Stored records:

::::

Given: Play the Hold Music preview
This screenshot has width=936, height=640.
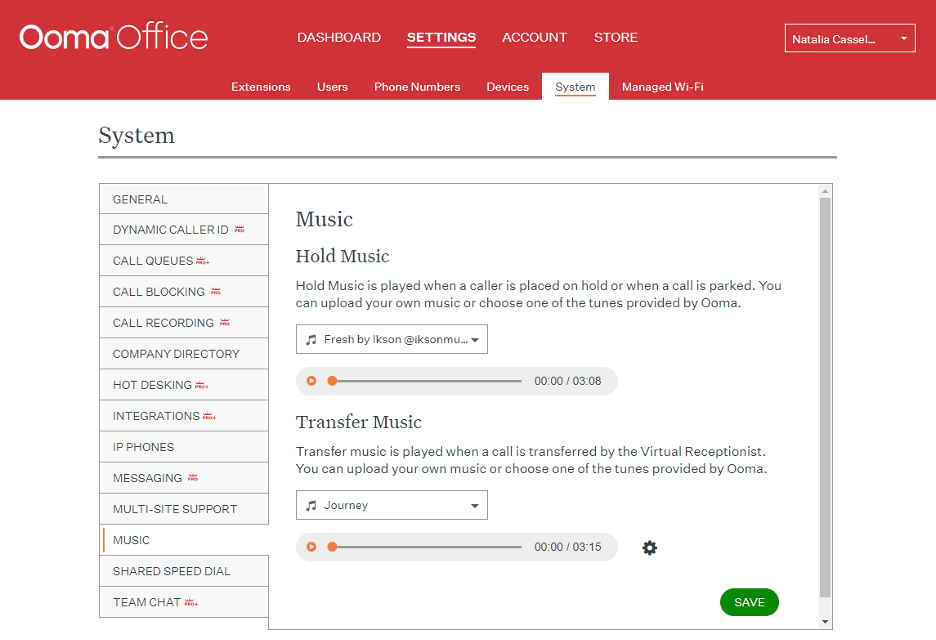Looking at the screenshot, I should pyautogui.click(x=312, y=380).
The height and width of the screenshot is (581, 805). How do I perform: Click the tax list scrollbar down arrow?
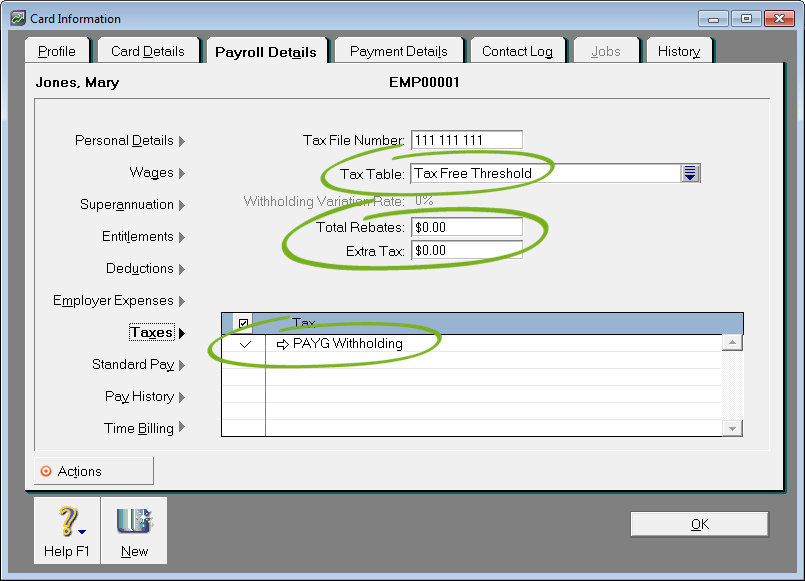coord(733,427)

::::

TASK ITEM: Output every entry verbatim but skip the pictures.

EXPECTED ANSWER:
Given: Play the Hold Music preview
This screenshot has width=936, height=640.
Looking at the screenshot, I should pyautogui.click(x=312, y=380).
The height and width of the screenshot is (581, 805). How do I perform: Click the tax list scrollbar down arrow?
coord(733,427)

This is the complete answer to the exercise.